Leaving out the specific cases of DUM and DEE and the complications of RVAs and TVAs for now, TIRT19 says the MST of any null relation is omega wall to wall, so the MST of every null value with a given set of attribute names is the same. Point conceded, although still with reservations as to whether D&D really understood what they were getting into.

So what does that say for comparing null values? For that we have to go back to ch09. My reading of p176 is that null values of different declared types (regardless of MST) will always fail the compile-time check. YMMV.

And "letting the MST default to the declared type" is weasling words together so they become entirely meaningless.
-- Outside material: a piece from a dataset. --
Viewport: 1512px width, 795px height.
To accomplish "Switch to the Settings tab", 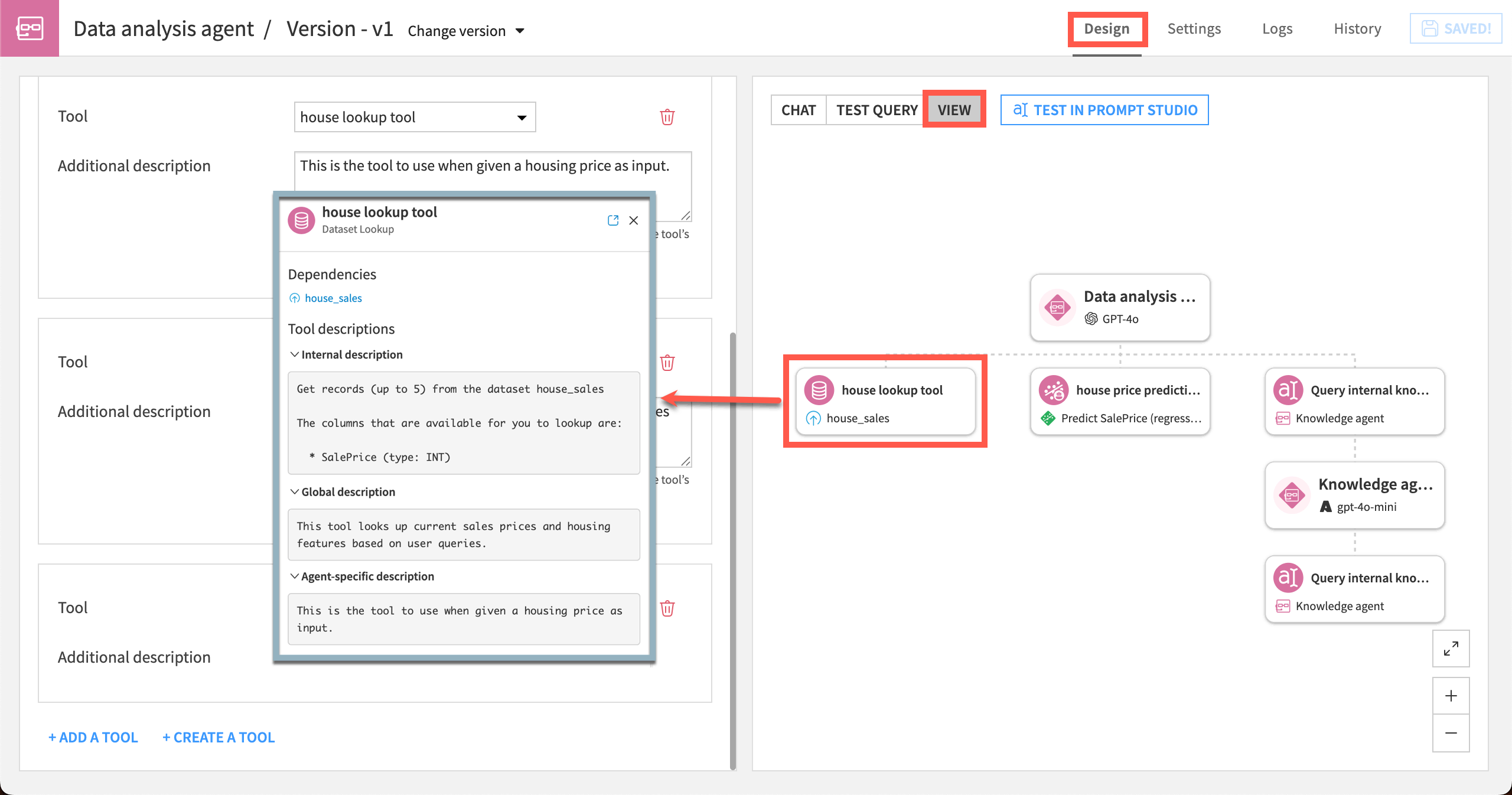I will 1194,28.
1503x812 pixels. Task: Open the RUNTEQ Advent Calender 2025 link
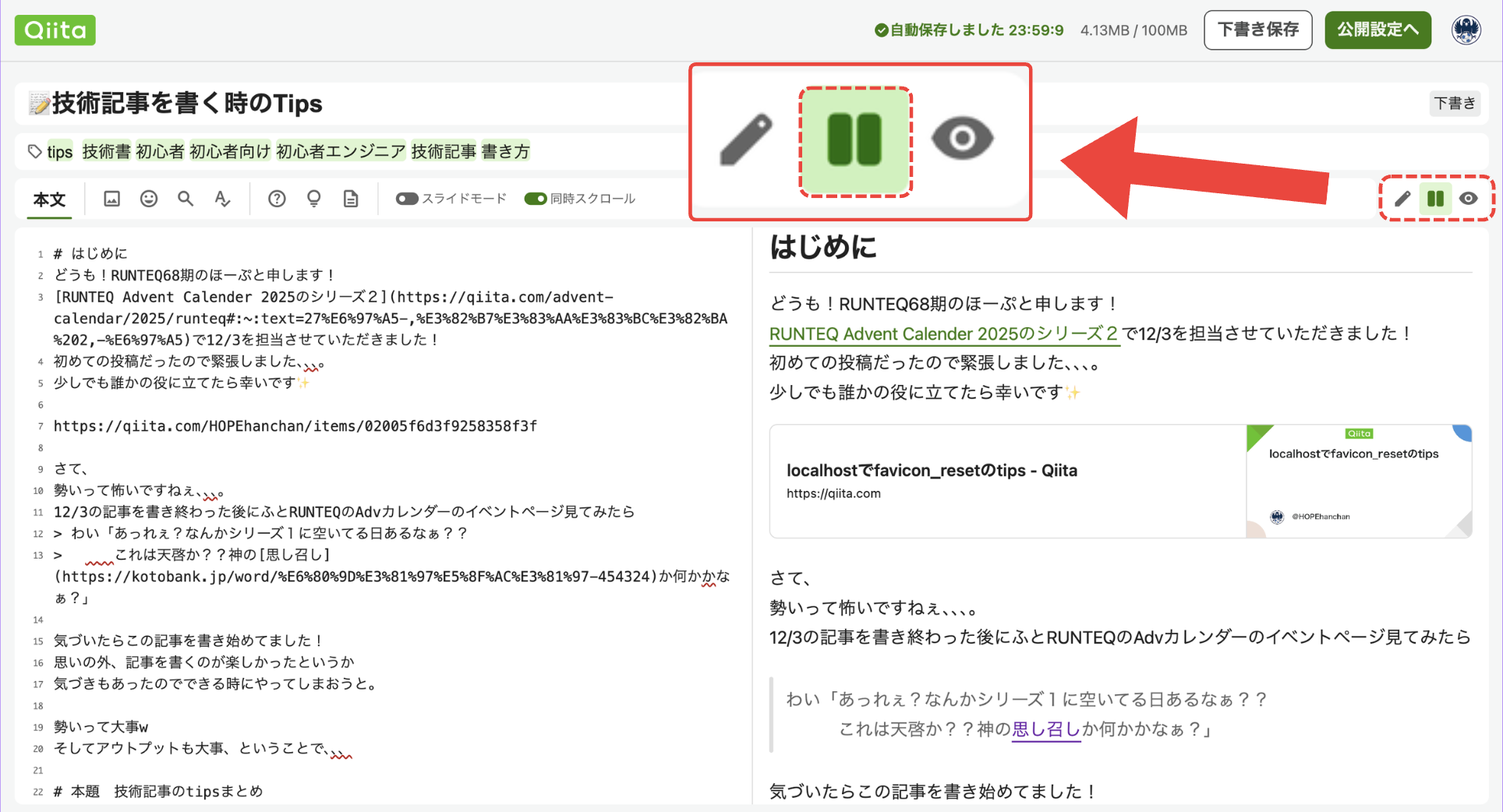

My words may not be sufficiently formal, but I think they do reflect the intent of TIRT ch09 p176.

A value carries around a flag indicating its type and that flag cannot be but indicating the MST.  MST goes with values,  declared type goes with variables and expressions.  Each value carries around its type flag and that flag is always there and there just is no question of letting it "default" to anything.  If there were, then that would open the door to any given value, say, the number 3, starting to behave ***differently*** on account of having originated (/selected) in an expression that was of declared type PRIME as opposed to INT.  Do you really want that ?  I don't.

No, I don't buy any of that, and there is plenty on the subject in TIRT. Every value is associated with a type name (not a flag). The obvious source of that type name is the variable, declaration, selector or operator that produced the value. I see no compelling reason for the MST of every value to be continuously recalculated at every point except where it is actually needed. The name of any type of which it is a value will do for most purposes.
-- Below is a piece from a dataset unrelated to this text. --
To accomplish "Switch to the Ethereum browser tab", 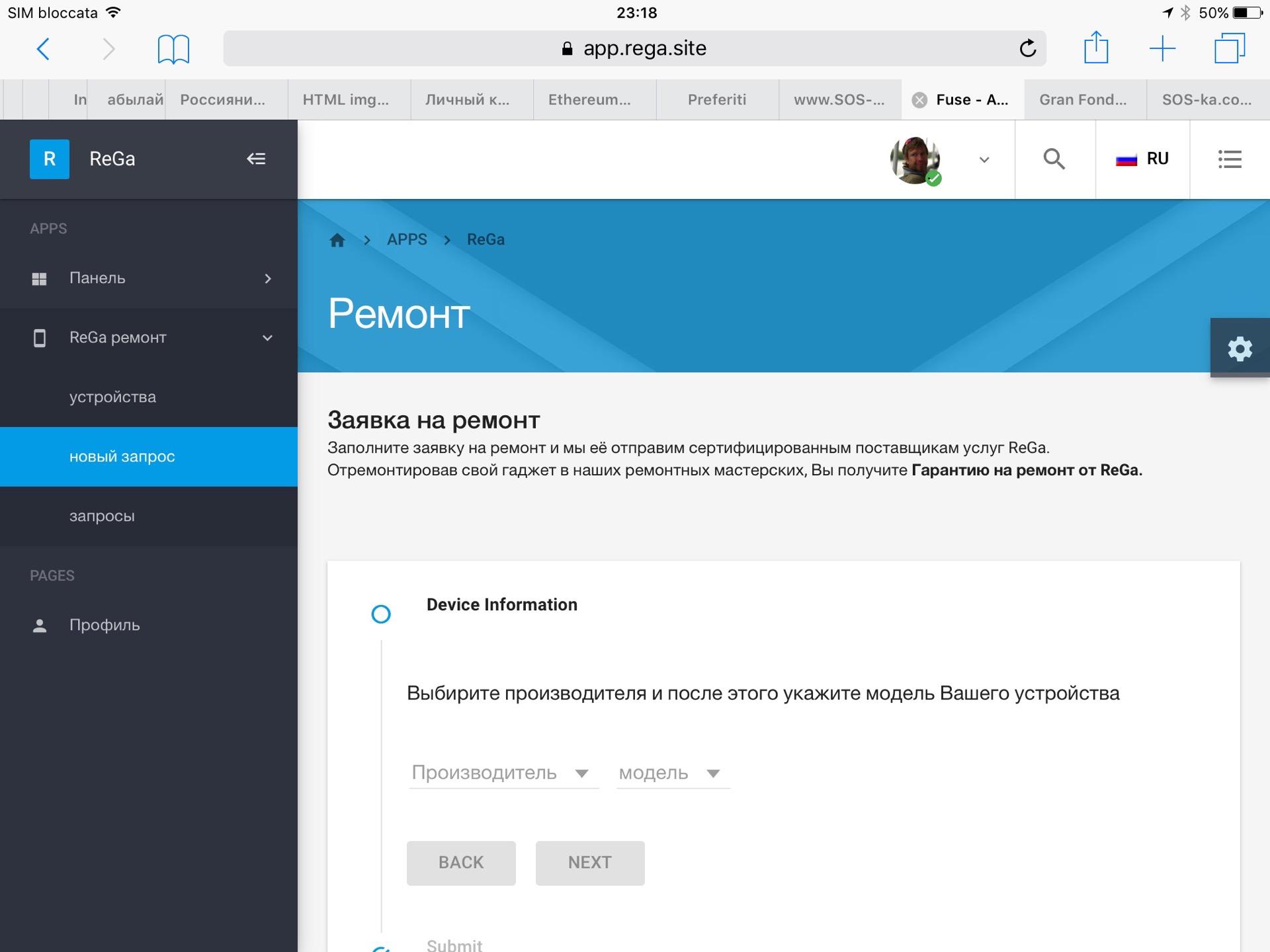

So 3 is an INTEGER, and only gets reclassified as a PRIME_INTEGER or an ODD_INTEGER or a SINGLE_DIGIT_INTEGER in case it matters.

I explained a few posts before that "flag" was meant as "carrying around a flag saying "I am a Scot" or "I am a Belgian" ".  That kind of flag.  The type name is written in letters as well as in colours on the flag.

Quote from Brian S on October 19, 2019, 2:17 pm

My position is that it is redundant, and possibly problematic to include the heading with the value. Consider:

I think you need to read TIRT.

VAR X REL {A ODD, B ODD};

X := REL {A INT, B INT}{TUP {A 5, B 7}}

Since both 5 and 7 are members of ODD, the MST of the RHS of the assignment is REL {A ODD, B ODD}.  The RHS can be evaluated at compile time, along with the MST of the result.

An assignment does not have an MST. It's enough to say that the assignment is permitted and that this is guaranteed by compile time checking of the literal value, and the variable takes on that value (a single tuple, A=5, B=7). The value INT A=5 was always and at the same time the value ODD A=5 so nothing has changed. The values are the same, but by embedding them in a relation with this particular heading the results of certain future uses of the value will be affected (by the relation type signature).

(1) Should a compiler error be thrown because REL{A INT, B INT} is not a subtype of REL {A ODD, B ODD}?

No. See TIRT. If they were not literal values then a runtime check would be needed, and those can fail.

(2) Should a compiler error be thrown when the most-specific type of a relation constant does not match its declared type?

Finally,  REL {A ALPHA, B ALPHA}{} and REL {A OMEGA, B OMEGA}{} denote the same value.  Quibbling about my usage of either is therefore moot..

No, they do not. The values are not equal because they do not satisfy the necessary type relationships. Neither are they the same value as REL { A INT, B INT }{} or REL { A ODD, B ODD }{}. They are all different values of different types that happen to share the same MST. See TIRT p176.